The ongoing stand-off between Catalonia and the Spanish government in Madrid is complicated. Let’s break it down.
Catalonia is a region in north-east Spain. It has its own language, parliament, flag and anthem. It even has its own police force and controls some of its own public services, such as schools and healthcare.
It is one of Spain’s wealthiest and most productive regions and has a distinct history dating back almost 1,000 years.
The Catalan parliament approved an independence referendum which went ahead on 1 October despite being suspended by Spain’s Constitutional Court.
The Spanish government tried to stop voting and hundreds of people were hurt in scuffles with police at polling stations.

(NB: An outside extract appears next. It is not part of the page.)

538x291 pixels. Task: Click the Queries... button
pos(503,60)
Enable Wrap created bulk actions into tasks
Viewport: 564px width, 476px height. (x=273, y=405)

While Catalan authorities say just under 90% of voters backed independence, turnout was only 43%.
Catalan leaders declared an independent republic but immediately suspended its implementation.
Catalan President Carles Puigdemont said he wanted negotiations on the region’s exit from Spain.
Spain’s Prime Minister Mariano Rajoy has responded by asking the Catalan government to clarify whether or not it has declared actual independence.
Depending on the Catalan government’s answer, the government in Madrid could impose direct rule on the region.
That would mean suspending Catalonia’s powers to make its own decisions on public services such as education and healthcare.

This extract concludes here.